At the line containing "Open the @SynerproGroupe handle link", begin an exact copy of the lines below and continue through the final one, with no pictures.

[Items from a dataset]
- - - - -
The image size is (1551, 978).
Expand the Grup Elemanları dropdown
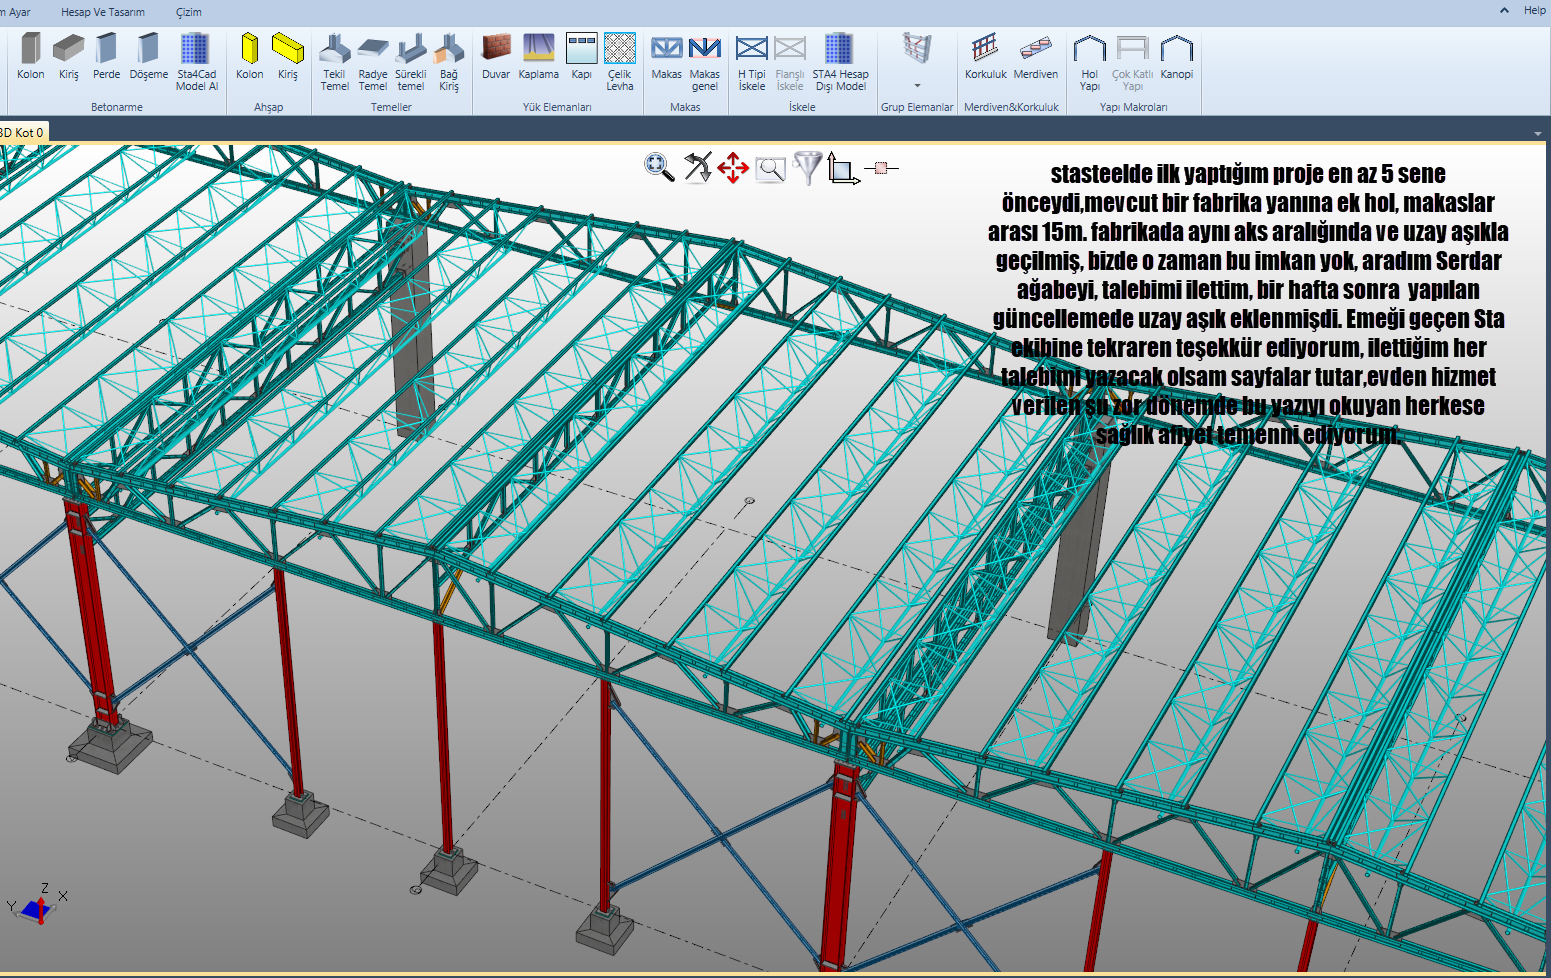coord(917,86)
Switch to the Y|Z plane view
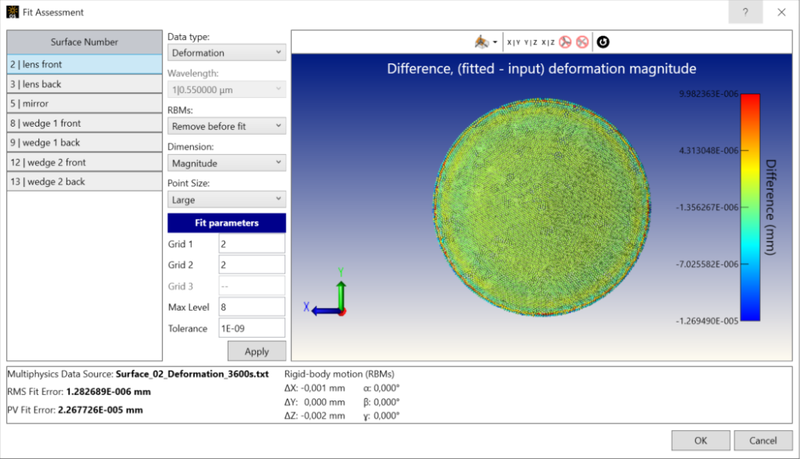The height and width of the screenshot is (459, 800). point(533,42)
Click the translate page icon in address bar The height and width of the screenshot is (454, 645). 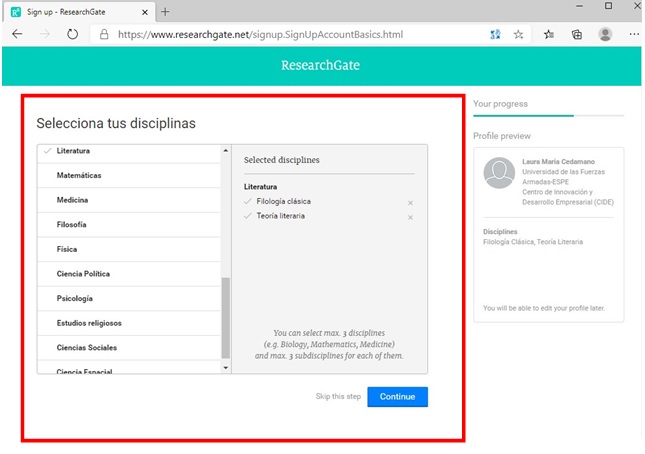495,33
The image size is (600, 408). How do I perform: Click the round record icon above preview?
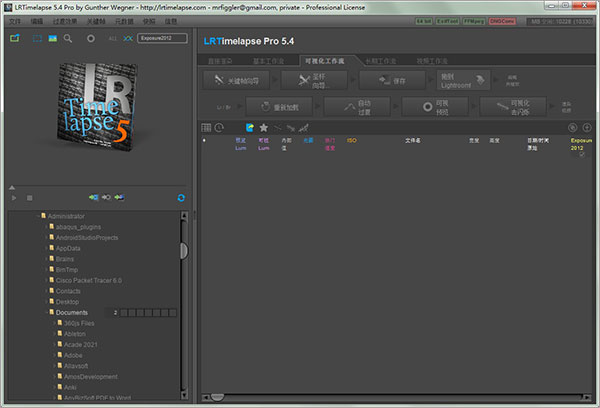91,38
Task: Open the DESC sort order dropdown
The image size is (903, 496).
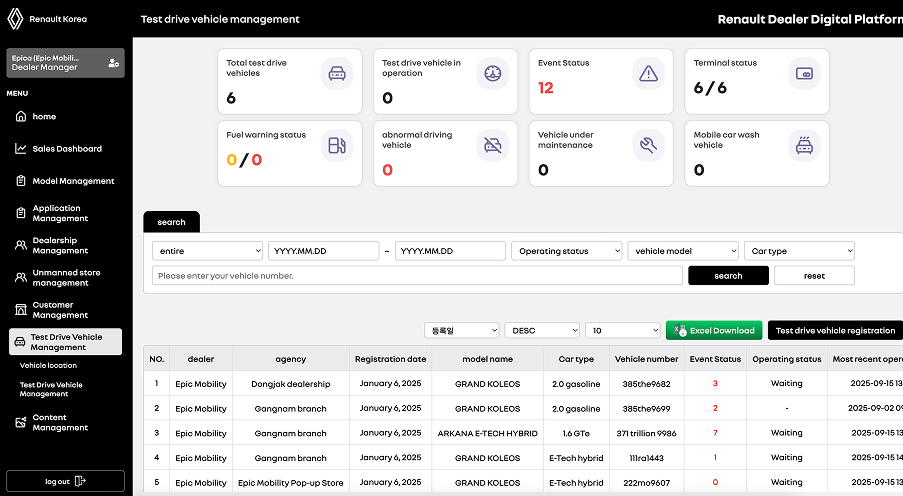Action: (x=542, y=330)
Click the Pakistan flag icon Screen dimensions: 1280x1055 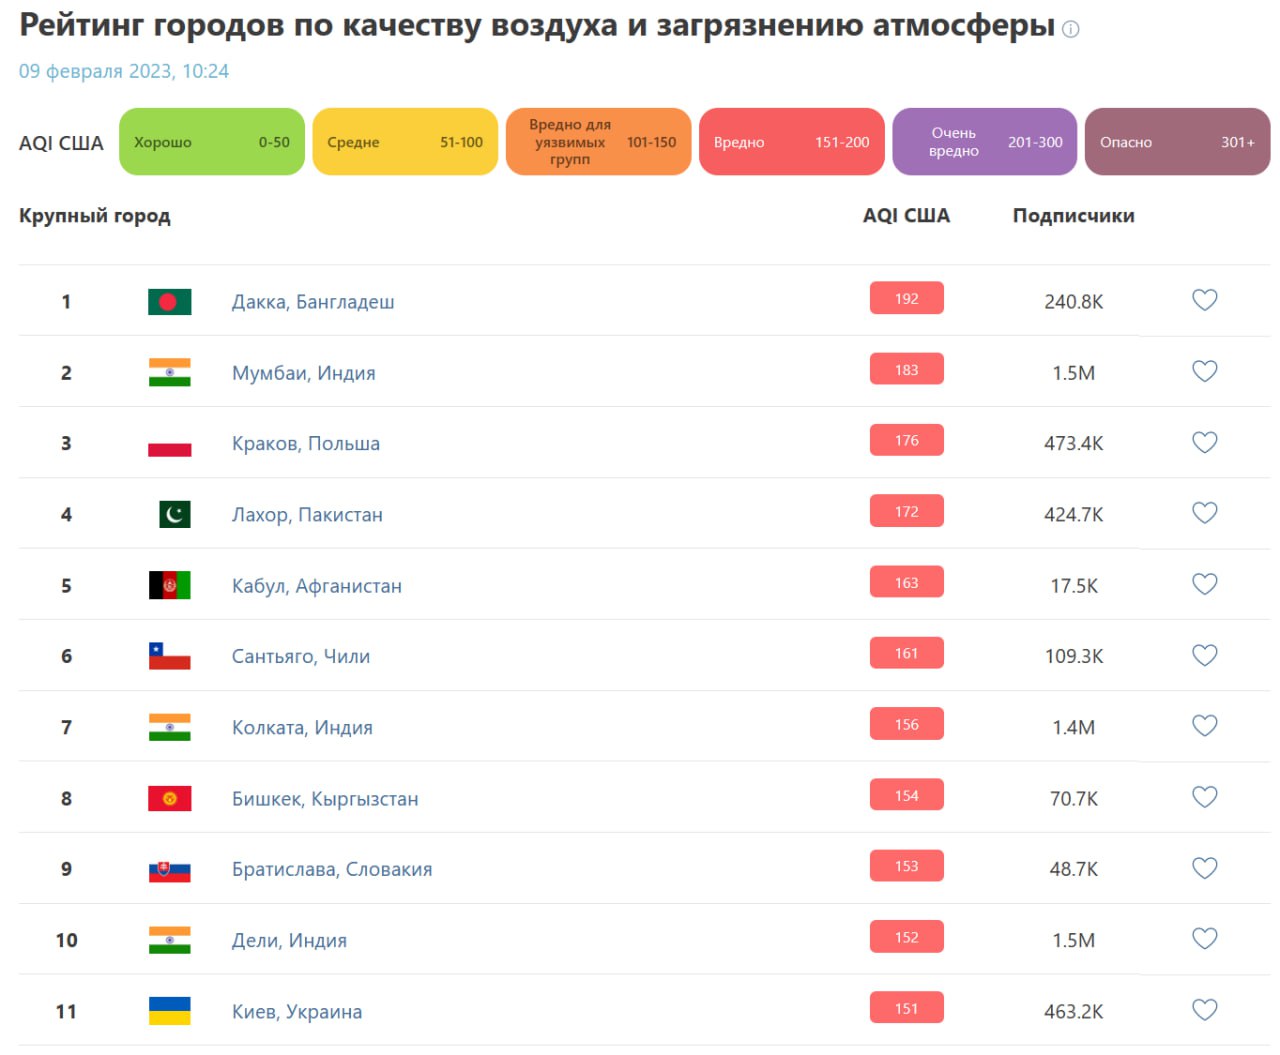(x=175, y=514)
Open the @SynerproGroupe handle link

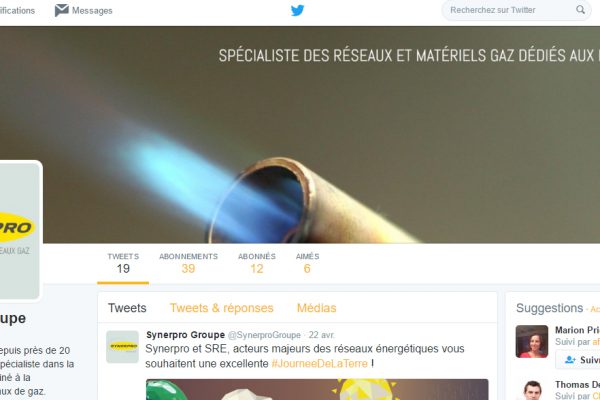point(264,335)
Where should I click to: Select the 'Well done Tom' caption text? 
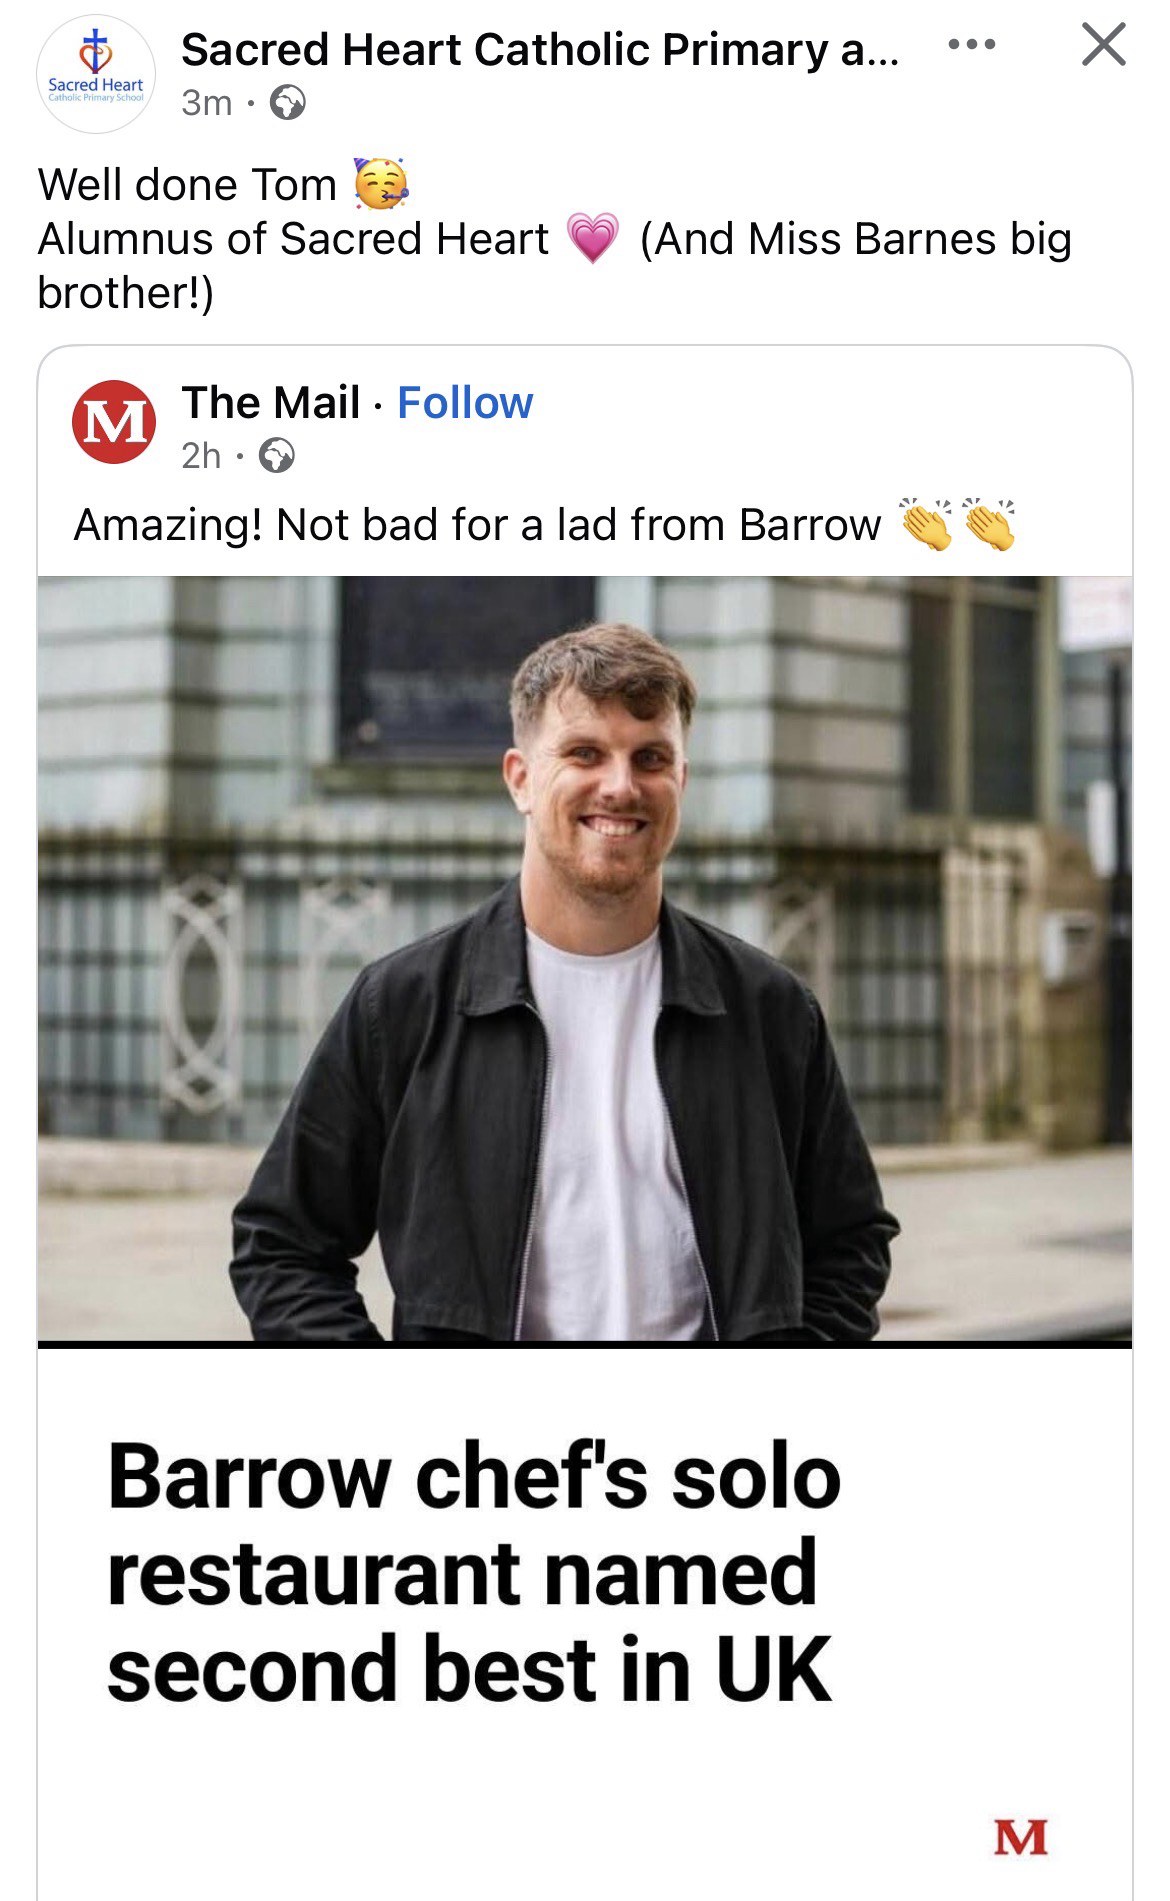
- - - - -
**Answer for the task:**
Open the @SynerproGroupe handle link

point(264,335)
Where should I click to: Select the 'Well done Tom' caption text? 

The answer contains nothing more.